**TASK STATEMENT**
Leaving out all pictures, transcribe exactly the lines between the line with "The width and height of the screenshot is (724, 1568)." and the last line of the records below, both included.
-- PROVIDED RECORDS follows --
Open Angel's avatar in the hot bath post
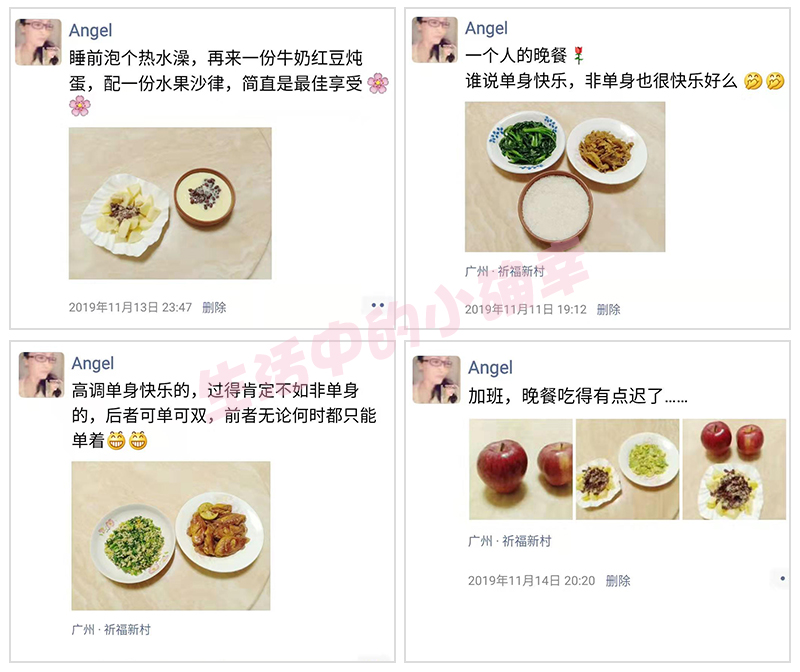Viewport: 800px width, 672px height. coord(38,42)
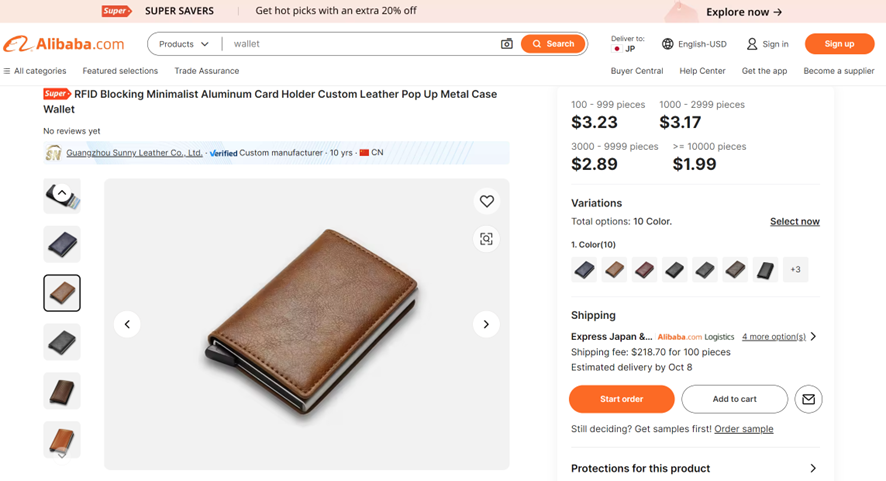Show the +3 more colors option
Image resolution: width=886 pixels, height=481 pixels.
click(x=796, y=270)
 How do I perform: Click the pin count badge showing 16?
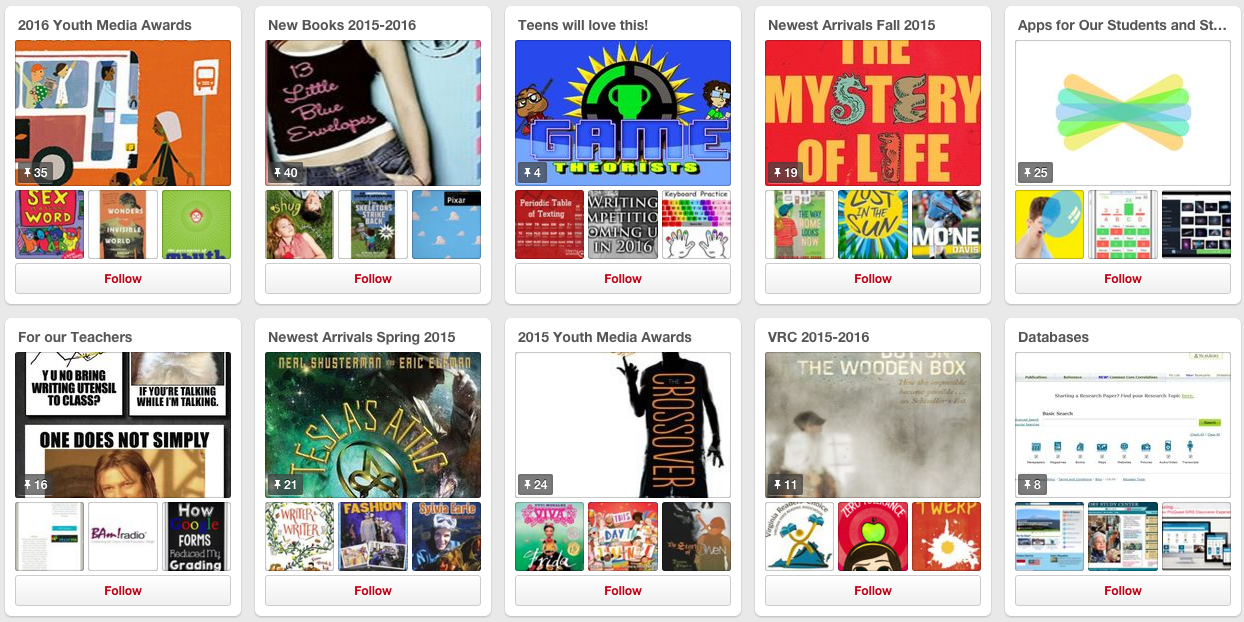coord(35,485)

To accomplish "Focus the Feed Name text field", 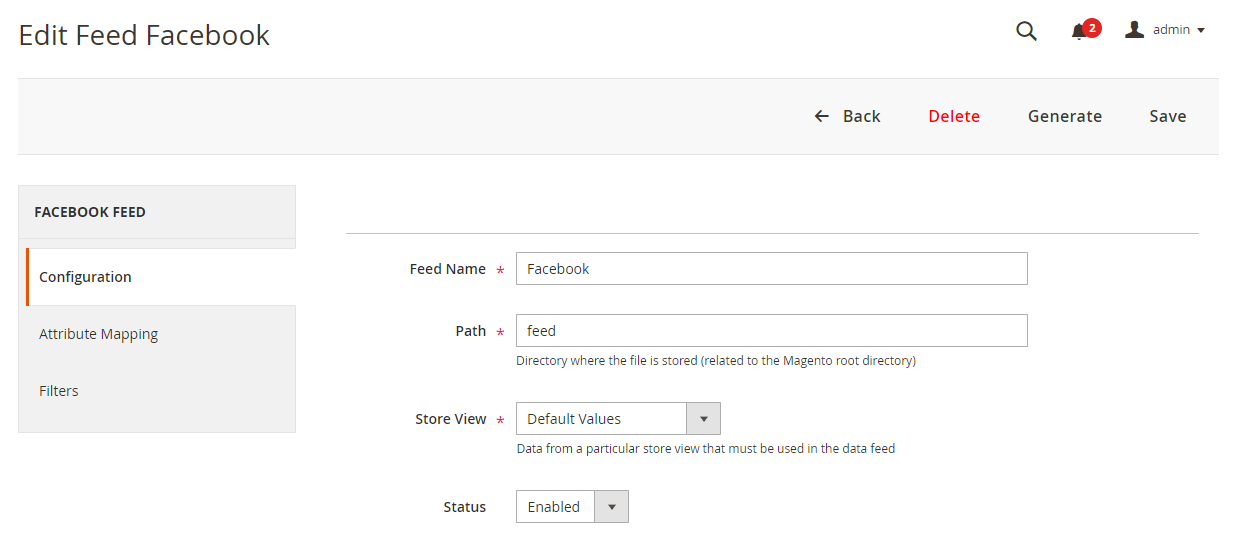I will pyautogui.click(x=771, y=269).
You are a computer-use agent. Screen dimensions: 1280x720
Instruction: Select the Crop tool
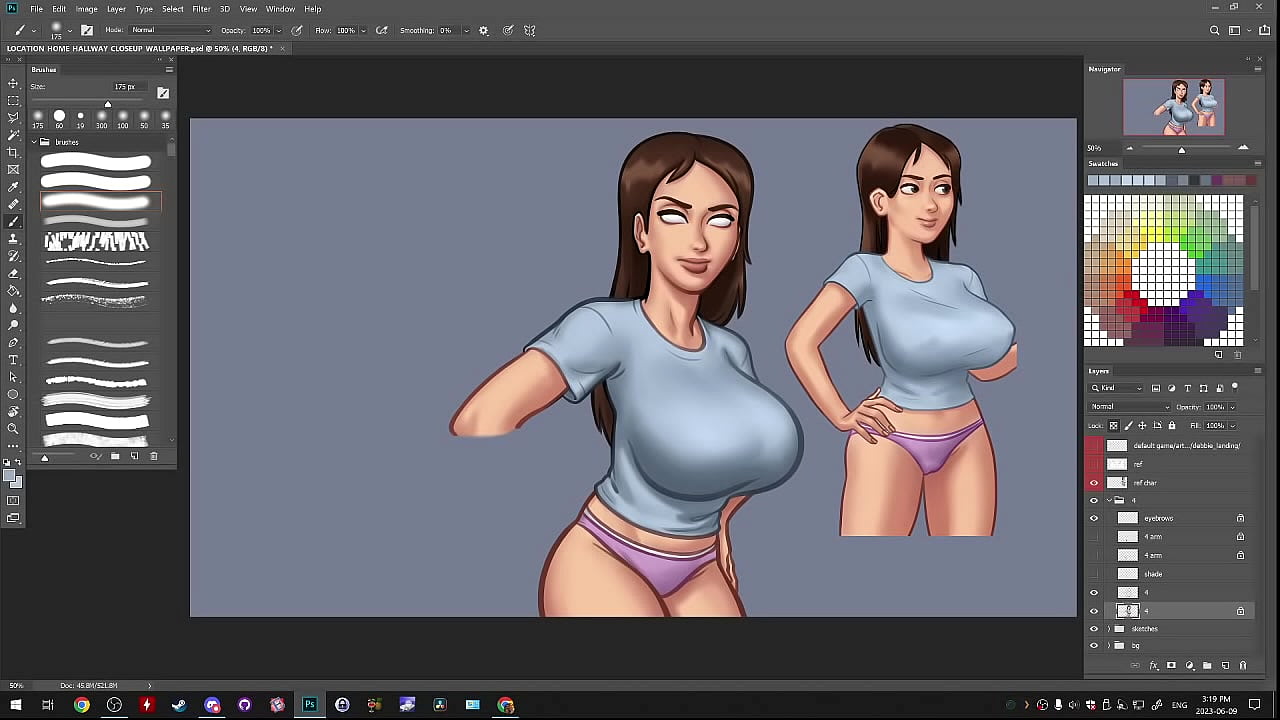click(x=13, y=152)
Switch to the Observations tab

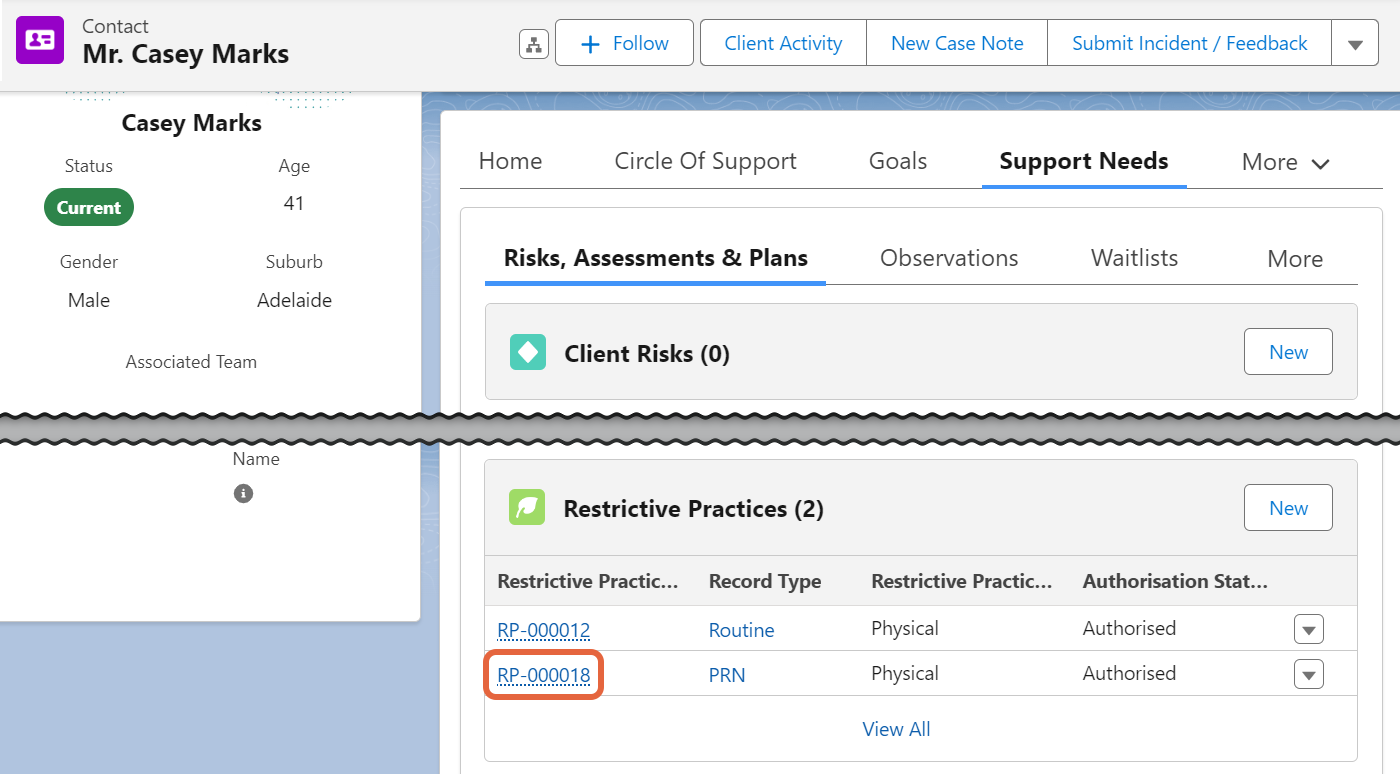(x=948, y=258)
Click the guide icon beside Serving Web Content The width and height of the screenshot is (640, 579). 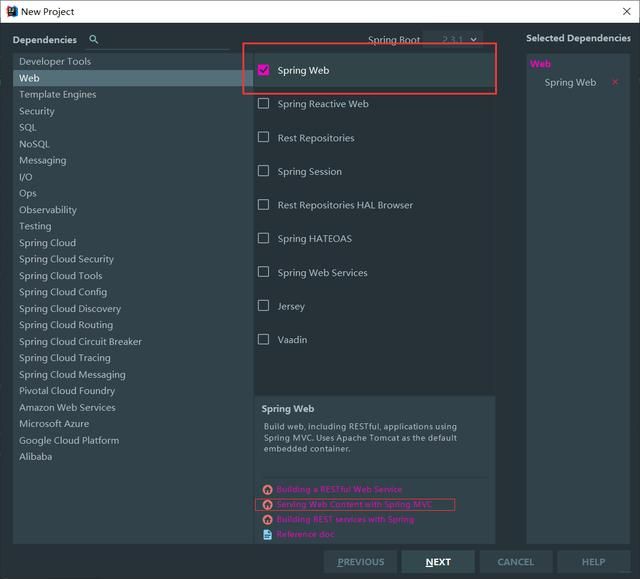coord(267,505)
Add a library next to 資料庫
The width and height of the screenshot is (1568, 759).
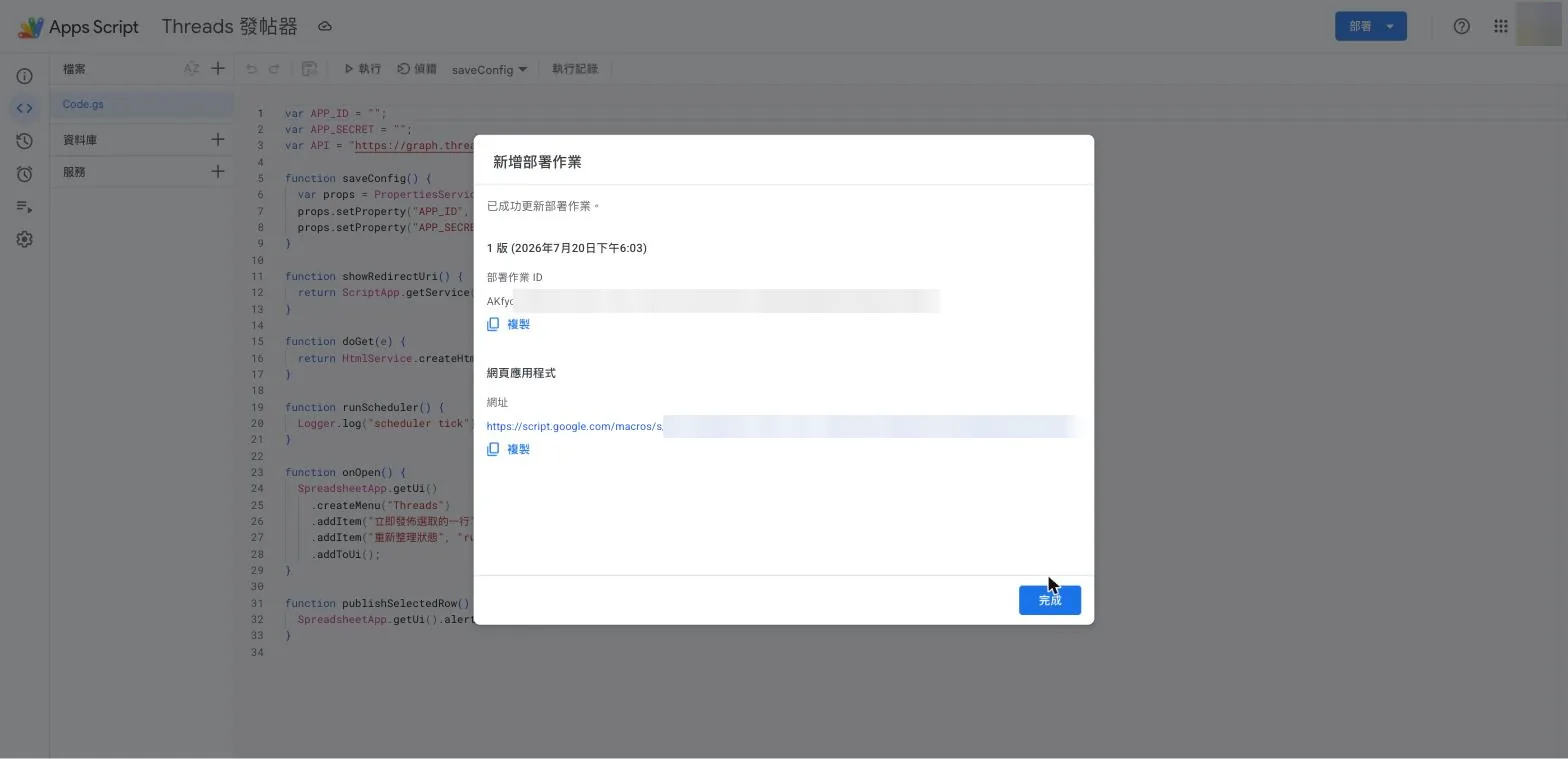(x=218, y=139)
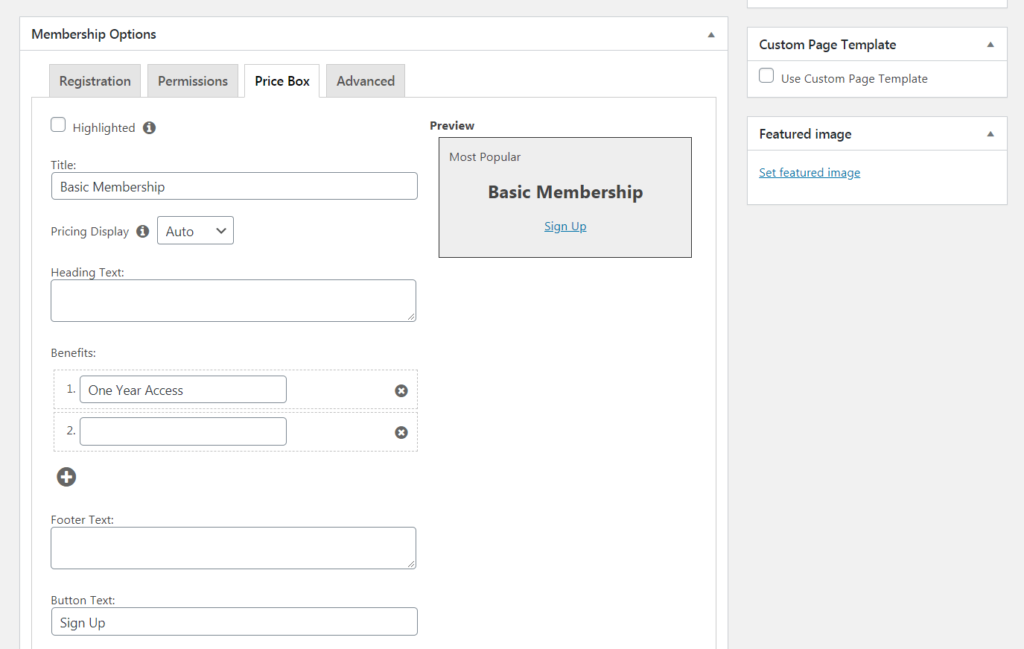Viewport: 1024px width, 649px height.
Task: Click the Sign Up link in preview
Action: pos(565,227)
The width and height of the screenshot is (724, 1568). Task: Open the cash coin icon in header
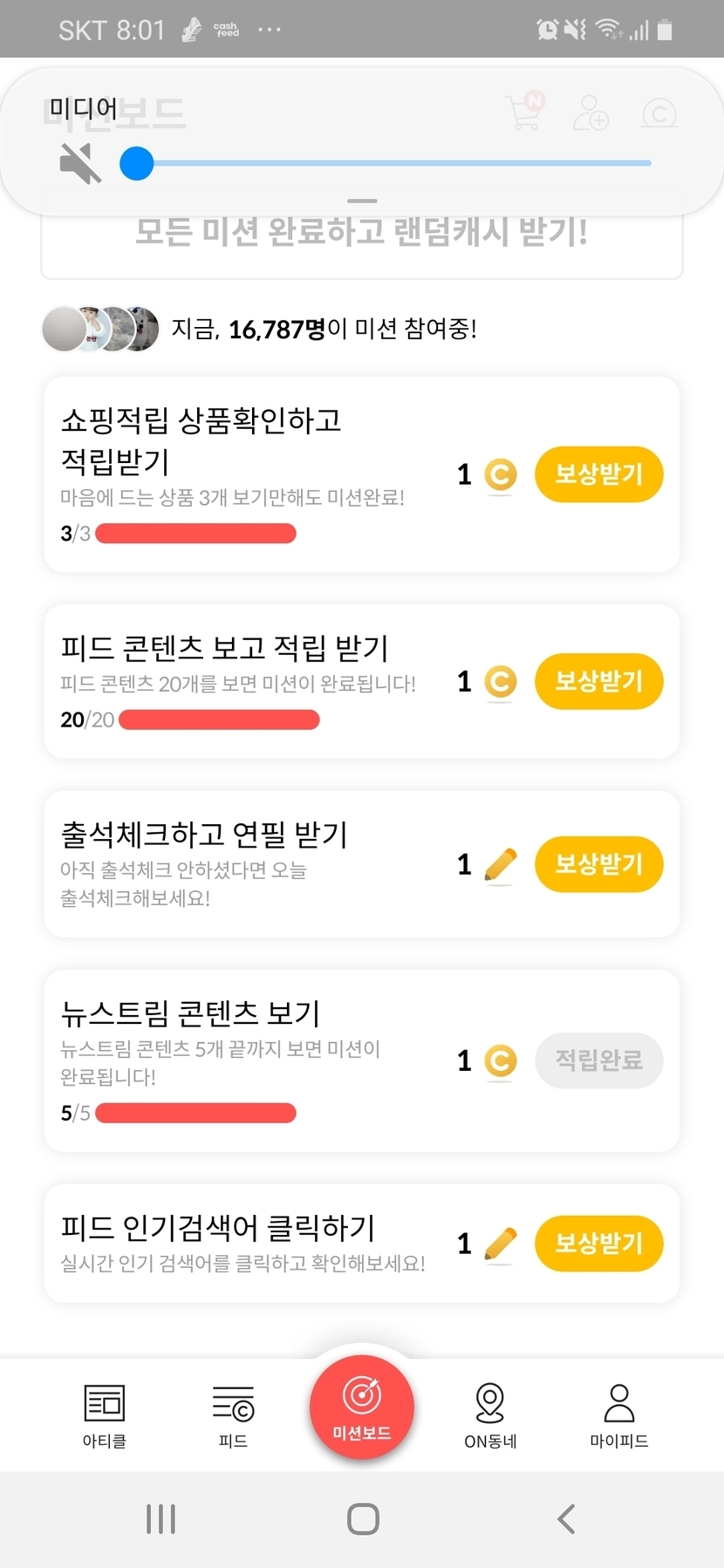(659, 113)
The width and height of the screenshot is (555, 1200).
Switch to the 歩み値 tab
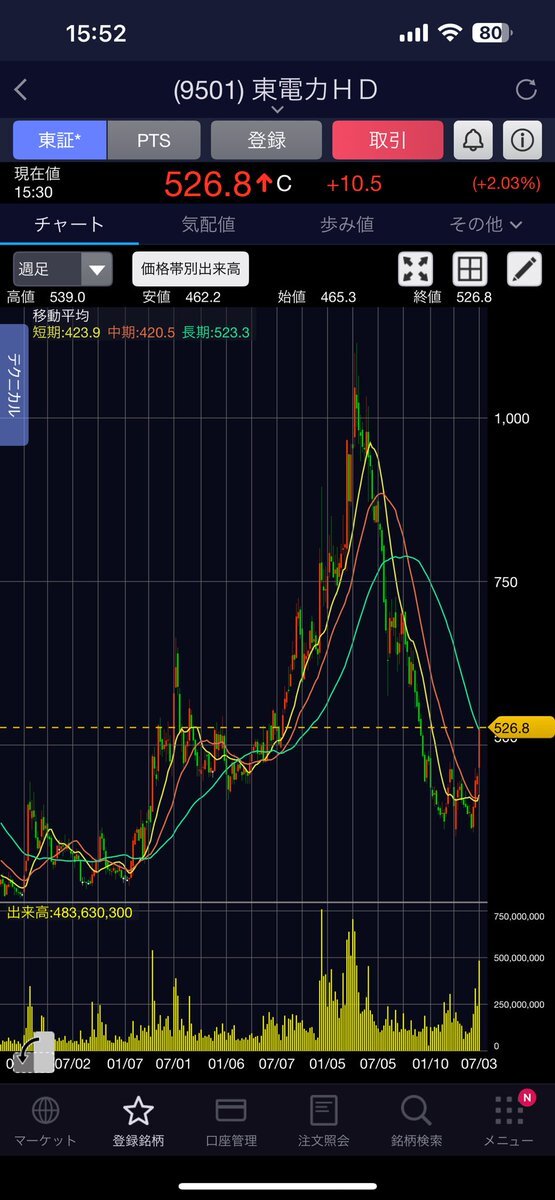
-- PROVIDED RECORDS concluded --
**ANSWER SECTION**
The width and height of the screenshot is (724, 1568). Task: Open the cash coin icon in header
(659, 113)
The width and height of the screenshot is (555, 1200).
Switch to the 歩み値 tab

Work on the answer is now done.